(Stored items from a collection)
--- START ---

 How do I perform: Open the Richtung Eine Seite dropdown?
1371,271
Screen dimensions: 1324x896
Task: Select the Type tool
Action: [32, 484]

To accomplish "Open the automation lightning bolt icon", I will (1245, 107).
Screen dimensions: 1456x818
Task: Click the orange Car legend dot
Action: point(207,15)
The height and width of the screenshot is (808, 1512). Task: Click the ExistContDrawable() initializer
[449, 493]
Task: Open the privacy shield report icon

--- END ---

WHAT TO WORK ON |
Go through the records above and set each one down exactly, please.

TASK SOLUTION |
 How do I perform: Open the Richtung Eine Seite dropdown?
1371,271
Screen dimensions: 1324x896
Task: Select the Type tool
Action: [32, 484]

To accomplish "Open the automation lightning bolt icon", I will (1245, 107).
Screen dimensions: 1456x818
Task: Click the orange Car legend dot
Action: point(207,15)
The height and width of the screenshot is (808, 1512). Task: Click the ExistContDrawable() initializer
[449, 493]
Task: Open the privacy shield report icon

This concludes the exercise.